* No platform or refinery damage reported from storm
* Energy firms inspect infrastructure, aim to restart output
* Belle Chasse, Louisiana refinery safe from flooding-report
* LOOP oil terminal can operate on backup power after outage
* Oil futures fall, natural gas futures rise
By Kristen Hays and Erwin Seba
HOUSTON, Aug 30 Oil and gas companies assessed their U.S. Gulf region installations on Thursday for damages in the wake of Hurricane Isaac, which has weakened to a tropical storm and moved inland.
The oil and gas industry in the Gulf region has so far reported no major storm-related damage to infrastructure, and companies, including Royal Dutch Shell, said they could restart shut-in offshore production as early as Friday.
Isaac moved north on Thursday, after hitting Louisiana at hurricane strength earlier this week. The storm had triggered widespread, precautionary production cuts from the Gulf region's offshore platforms and onshore refineries this week.

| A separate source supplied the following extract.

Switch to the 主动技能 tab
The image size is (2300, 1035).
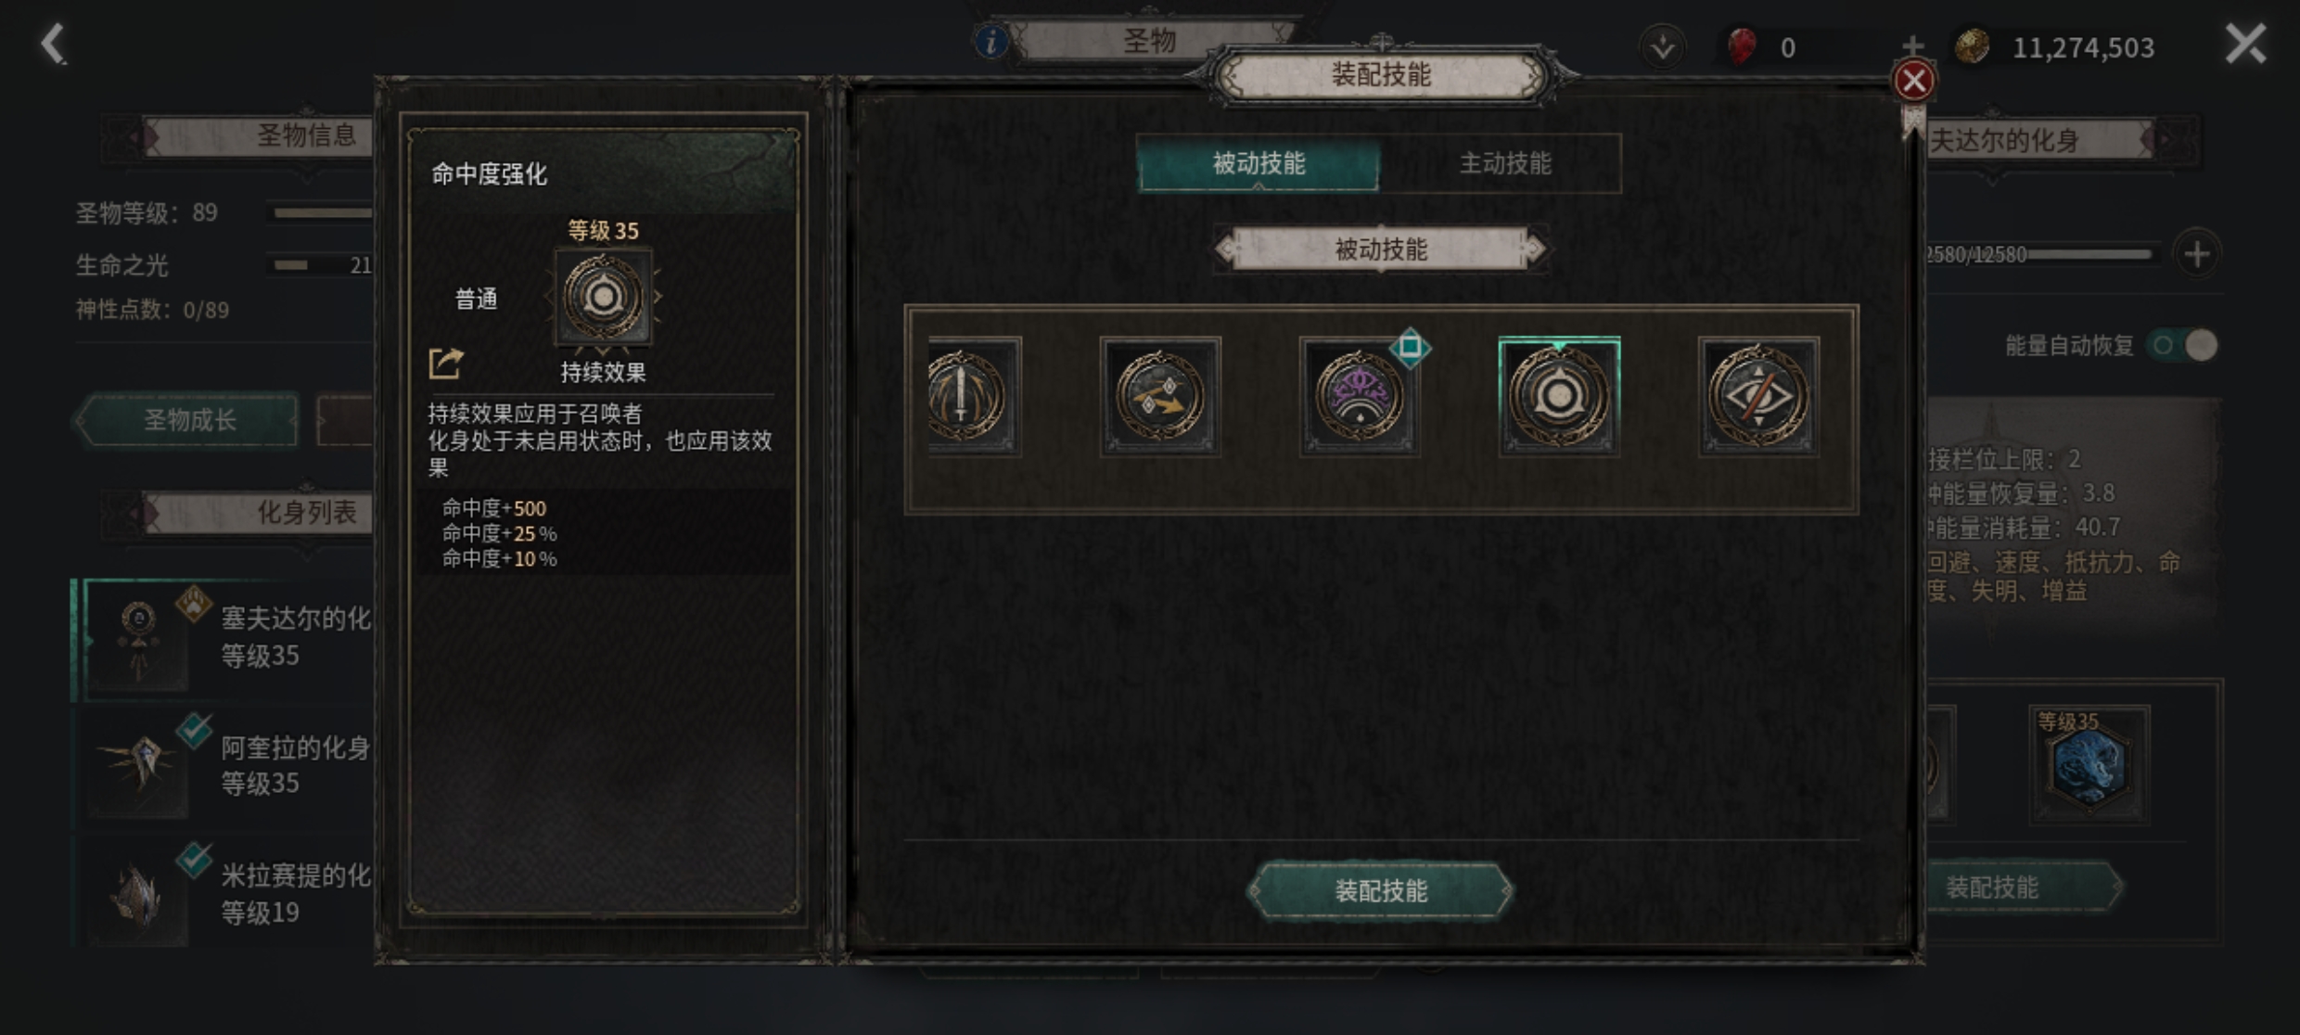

U.S. oil futures fell 1.2 percent to $94.28 a barrel as of 10:47 a.m. EDT (1447 GMT). Natural gas futures rose 1 percent.
Henry Hub terminal, the Louisiana delivery point for benchmark NYMEX gas contracts, was operating normally, a spokesman from NYMEX owner CME said.

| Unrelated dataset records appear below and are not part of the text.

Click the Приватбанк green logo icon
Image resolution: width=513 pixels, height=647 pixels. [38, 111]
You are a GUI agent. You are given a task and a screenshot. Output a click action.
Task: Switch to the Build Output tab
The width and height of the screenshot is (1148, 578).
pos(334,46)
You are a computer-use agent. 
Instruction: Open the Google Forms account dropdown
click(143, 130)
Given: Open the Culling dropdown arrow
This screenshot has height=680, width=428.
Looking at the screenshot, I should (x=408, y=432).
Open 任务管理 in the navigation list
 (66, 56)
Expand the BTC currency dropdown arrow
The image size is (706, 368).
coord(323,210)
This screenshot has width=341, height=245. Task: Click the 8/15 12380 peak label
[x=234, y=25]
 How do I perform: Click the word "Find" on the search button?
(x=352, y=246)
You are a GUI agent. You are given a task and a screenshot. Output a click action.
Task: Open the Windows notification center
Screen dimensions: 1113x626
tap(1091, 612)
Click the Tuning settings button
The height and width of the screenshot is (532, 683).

"We haven't heard of significant damage and it seems most of the concern has passed," said Matt Smith, analyst at Summit Energy in Louisville, Kentucky.

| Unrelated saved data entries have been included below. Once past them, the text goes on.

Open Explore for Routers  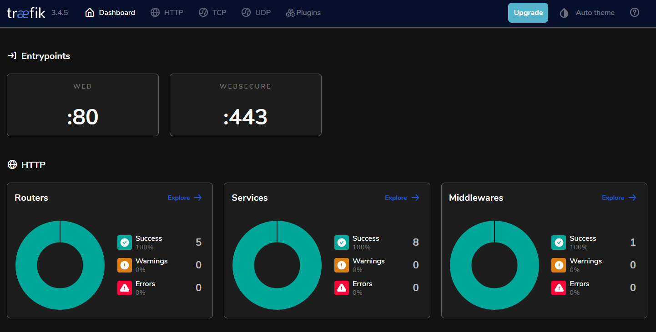tap(184, 198)
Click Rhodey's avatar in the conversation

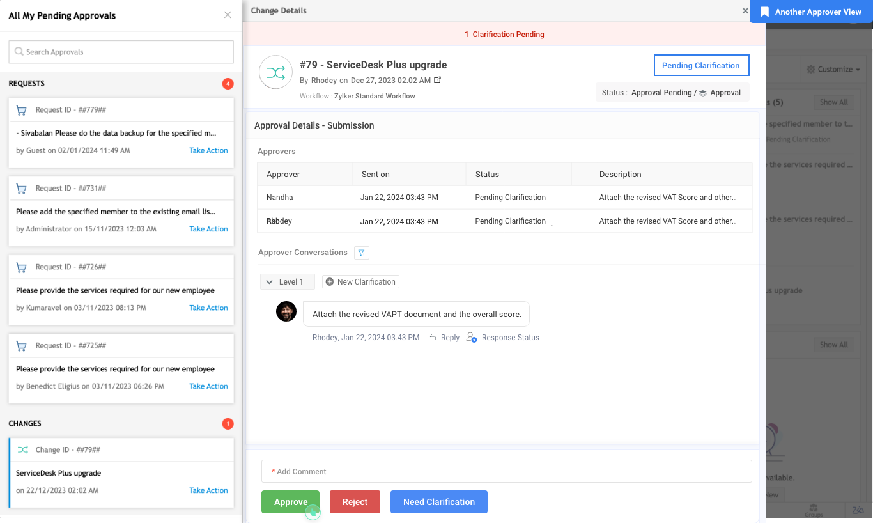(x=286, y=312)
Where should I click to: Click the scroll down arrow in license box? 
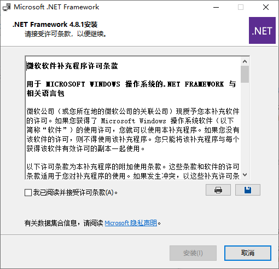(245, 175)
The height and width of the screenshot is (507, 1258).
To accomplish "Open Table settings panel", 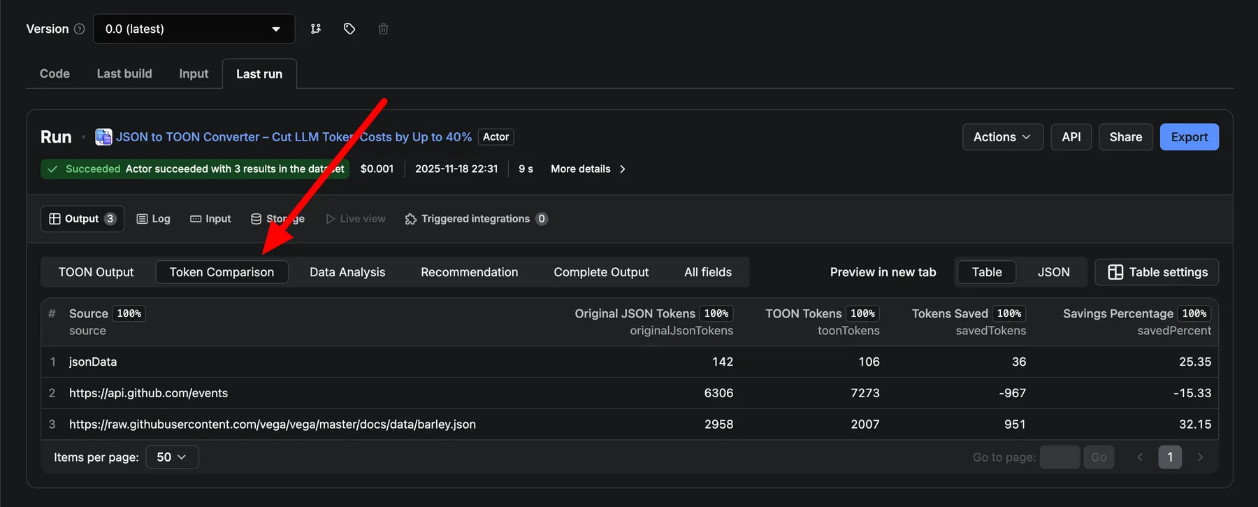I will (x=1157, y=272).
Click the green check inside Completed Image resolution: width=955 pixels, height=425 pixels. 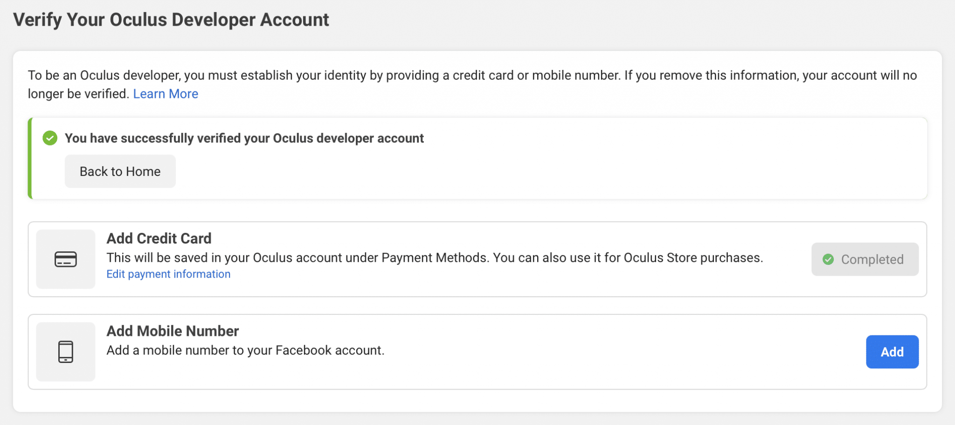[x=828, y=259]
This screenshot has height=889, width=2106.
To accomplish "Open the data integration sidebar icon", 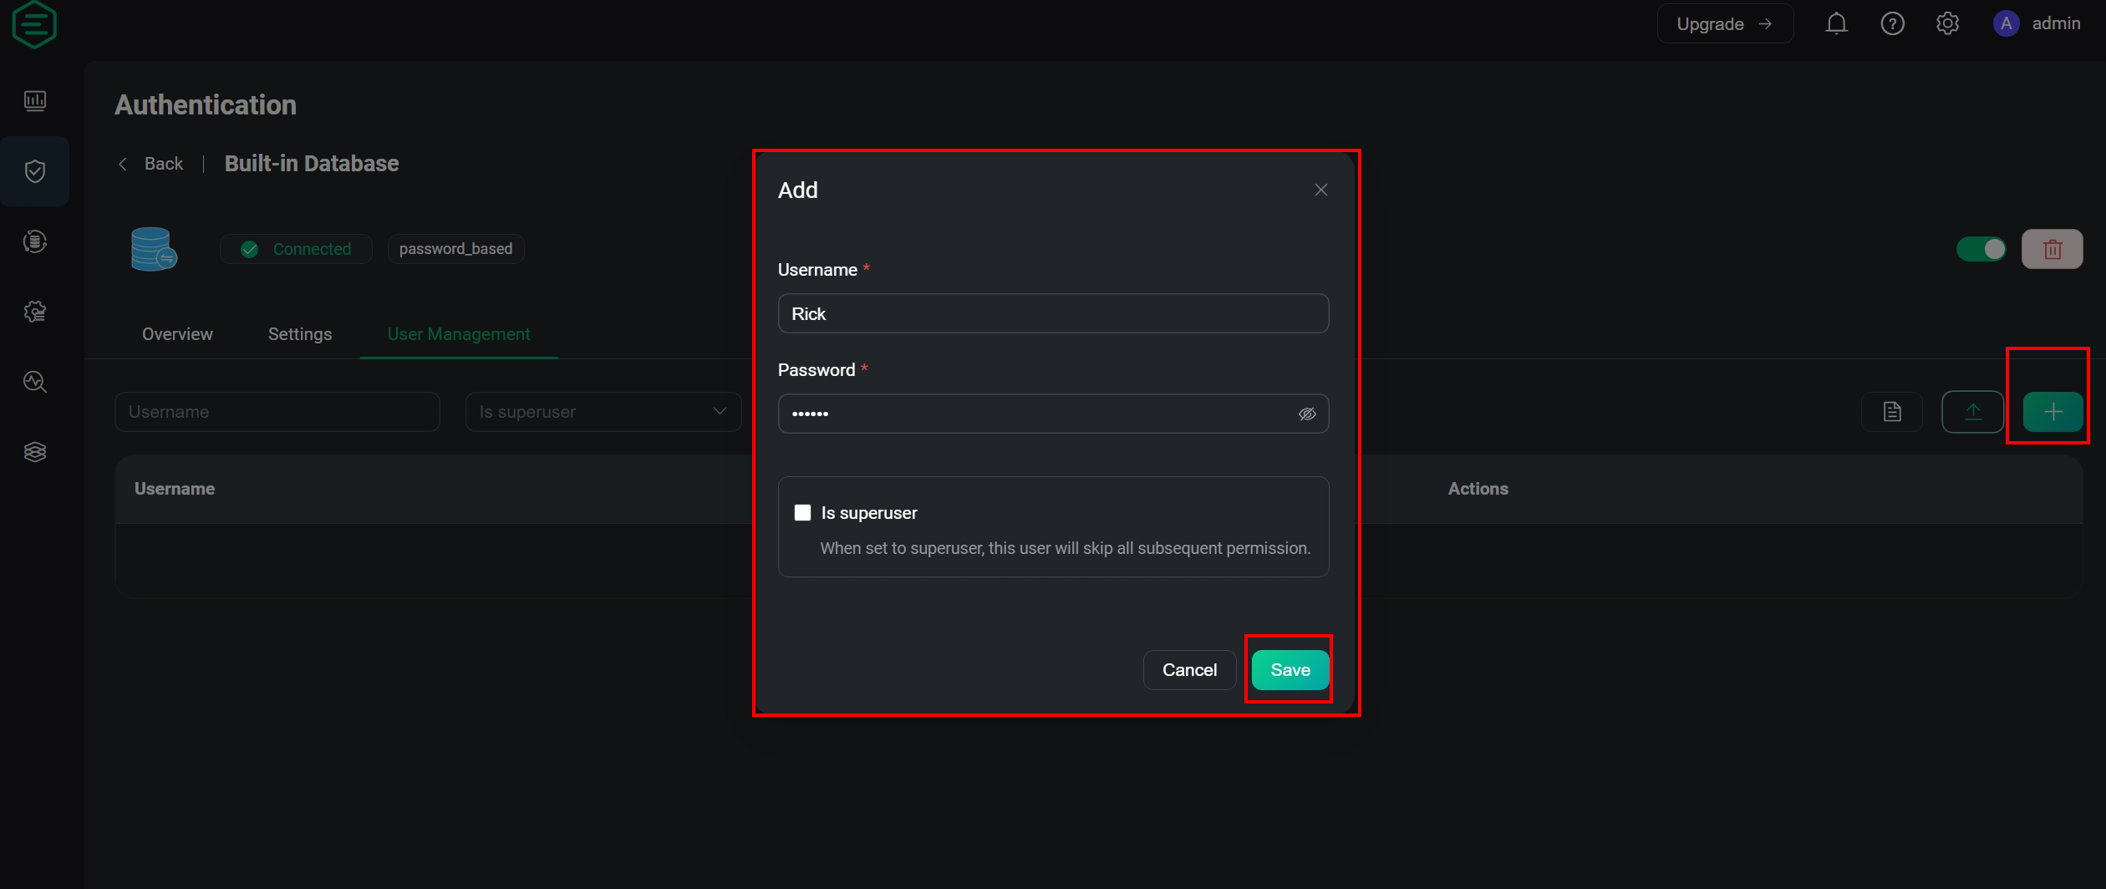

"Now it's just a case of the actual production coming back online. We'll probably see a temporary drop in crude imports due to Isaac and a drop in crude demand from refineries that have been closed."
Ninety-five percent of oil output and 72 percent of natural gas production in the U.S. Gulf of Mexico remained shut in, and 5.5 percent of U.S. refining capacity remained offline due to Isaac as of Wednesday, government figures showed.
One southern Louisiana refinery that had been at risk from floods - the 247,000 barrel per day (bpd) Phillips 66 plant in Belle Chasse - "seems to be fine" and wasn't flooded, Plaquemines Parish President Billy Nungesser told WWL 870 local radio early Thursday.
Phillips wasn't immediately available to comment.
Independent refiner Valero said it detected no structural damage at two Louisiana refineries it operates, during a preliminary inspection on Thursday. It was still unclear when the plants would restart.
The Louisiana Offshore Oil Port (LOOP), a crude terminal that typically handles 13 percent of U.S. imports, has adequate backup power generation to restart deliveries and meet anticipated demand from refineries after Isaac passes, spokeswoman Barb Hesterman said.
LOOP facilities, including its onshore terminal at Clovelly, Louisiana, suffered power outages after a transmission line was damaged. The line could be difficult to repair since it crosses a marsh, utility Entergy Corp. said.
Hesterman said LOOP personnel were inspecting for damages on Thursday. LOOP operations have been suspended this week and Hesterman said it wasn't immediately clear when it would restart.
Major offshore oil and gas producers said they would begin inspecting platforms for any Isaac-related damages on Thursday, and hoped to re-staff them soon.
The U.S. Gulf typically accounts for 23 percent of domestic oil and 7 percent of natural gas production. The coastal region's refineries account for 45 percent of U.S. crude processing capacity.
The National Hurricane Center said Isaac was moving north-westward over Central Louisiana with maximum sustained winds of 45 miles (75 km) per hour as of 8:00 a.m. EDT (1200 GMT) on Thursday.